EXTRACTED MATERIAL.
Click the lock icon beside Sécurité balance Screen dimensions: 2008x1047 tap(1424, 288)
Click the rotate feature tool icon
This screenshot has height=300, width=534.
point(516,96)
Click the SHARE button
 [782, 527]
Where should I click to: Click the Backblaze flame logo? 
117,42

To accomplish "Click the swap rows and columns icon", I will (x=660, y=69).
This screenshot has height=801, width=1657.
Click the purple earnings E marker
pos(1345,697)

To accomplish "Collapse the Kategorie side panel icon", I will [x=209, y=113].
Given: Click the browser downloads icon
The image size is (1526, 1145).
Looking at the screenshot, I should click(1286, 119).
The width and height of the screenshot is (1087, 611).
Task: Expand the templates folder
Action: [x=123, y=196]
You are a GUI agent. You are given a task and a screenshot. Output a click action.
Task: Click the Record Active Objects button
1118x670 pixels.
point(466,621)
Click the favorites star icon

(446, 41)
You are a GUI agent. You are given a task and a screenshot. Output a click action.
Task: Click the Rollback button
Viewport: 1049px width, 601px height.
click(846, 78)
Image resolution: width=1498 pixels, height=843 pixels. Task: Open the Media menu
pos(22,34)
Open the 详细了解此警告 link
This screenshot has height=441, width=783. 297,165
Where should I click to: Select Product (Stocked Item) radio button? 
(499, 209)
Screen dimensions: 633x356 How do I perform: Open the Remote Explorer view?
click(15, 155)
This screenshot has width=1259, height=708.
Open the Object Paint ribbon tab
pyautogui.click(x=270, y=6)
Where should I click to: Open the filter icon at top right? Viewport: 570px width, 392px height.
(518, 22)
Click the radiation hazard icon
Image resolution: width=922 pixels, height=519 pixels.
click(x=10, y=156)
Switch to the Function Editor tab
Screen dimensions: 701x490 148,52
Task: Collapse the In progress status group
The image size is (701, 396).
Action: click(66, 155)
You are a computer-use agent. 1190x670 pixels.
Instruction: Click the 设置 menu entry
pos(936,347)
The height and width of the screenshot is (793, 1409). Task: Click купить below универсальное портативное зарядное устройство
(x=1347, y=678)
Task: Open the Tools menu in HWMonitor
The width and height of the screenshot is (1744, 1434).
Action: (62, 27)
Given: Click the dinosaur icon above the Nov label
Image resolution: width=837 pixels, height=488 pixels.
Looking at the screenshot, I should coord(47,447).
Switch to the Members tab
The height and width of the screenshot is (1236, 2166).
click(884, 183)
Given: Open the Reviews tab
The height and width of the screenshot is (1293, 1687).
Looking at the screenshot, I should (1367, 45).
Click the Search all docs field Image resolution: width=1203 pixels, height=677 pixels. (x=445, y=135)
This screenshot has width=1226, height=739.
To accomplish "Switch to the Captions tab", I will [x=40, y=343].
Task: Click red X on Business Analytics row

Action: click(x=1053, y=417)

WHAT YOU SHOULD DO.
Retype the whole listing exactly.

SOLUTION.
Click the lock icon beside Sécurité balance Screen dimensions: 2008x1047 tap(1424, 288)
Click the rotate feature tool icon
This screenshot has height=300, width=534.
point(516,96)
Click the SHARE button
 [782, 527]
Where should I click to: Click the Backblaze flame logo? 
117,42

To accomplish "Click the swap rows and columns icon", I will (x=660, y=69).
This screenshot has height=801, width=1657.
Click the purple earnings E marker
pos(1345,697)

To accomplish "Collapse the Kategorie side panel icon", I will [x=209, y=113].
Given: Click the browser downloads icon
The image size is (1526, 1145).
Looking at the screenshot, I should click(1286, 119).
The width and height of the screenshot is (1087, 611).
Task: Expand the templates folder
Action: [x=123, y=196]
You are a GUI agent. You are given a task and a screenshot. Output a click action.
Task: Click the Record Active Objects button
1118x670 pixels.
point(466,621)
Click the favorites star icon

(446, 41)
You are a GUI agent. You are given a task and a screenshot. Output a click action.
Task: Click the Rollback button
Viewport: 1049px width, 601px height.
click(846, 78)
Image resolution: width=1498 pixels, height=843 pixels. Task: Open the Media menu
pos(22,34)
Open the 详细了解此警告 link
This screenshot has height=441, width=783. 297,165
Where should I click to: Select Product (Stocked Item) radio button? 
(499, 209)
Screen dimensions: 633x356 How do I perform: Open the Remote Explorer view?
click(15, 155)
This screenshot has width=1259, height=708.
Open the Object Paint ribbon tab
pyautogui.click(x=270, y=6)
Where should I click to: Open the filter icon at top right? Viewport: 570px width, 392px height.
(518, 22)
Click the radiation hazard icon
Image resolution: width=922 pixels, height=519 pixels.
click(x=10, y=156)
Switch to the Function Editor tab
Screen dimensions: 701x490 148,52
Task: Collapse the In progress status group
The image size is (701, 396).
Action: click(66, 155)
You are a computer-use agent. 1190x670 pixels.
Instruction: Click the 设置 menu entry
pos(936,347)
The height and width of the screenshot is (793, 1409). Task: Click купить below универсальное портативное зарядное устройство
(x=1347, y=678)
Task: Open the Tools menu in HWMonitor
The width and height of the screenshot is (1744, 1434).
Action: (62, 27)
Given: Click the dinosaur icon above the Nov label
Image resolution: width=837 pixels, height=488 pixels.
Looking at the screenshot, I should coord(47,447).
Switch to the Members tab
The height and width of the screenshot is (1236, 2166).
click(884, 183)
Given: Open the Reviews tab
The height and width of the screenshot is (1293, 1687).
Looking at the screenshot, I should (1367, 45).
Click the Search all docs field Image resolution: width=1203 pixels, height=677 pixels. (x=445, y=135)
This screenshot has width=1226, height=739.
To accomplish "Switch to the Captions tab", I will [x=40, y=343].
Task: Click red X on Business Analytics row

Action: click(x=1053, y=417)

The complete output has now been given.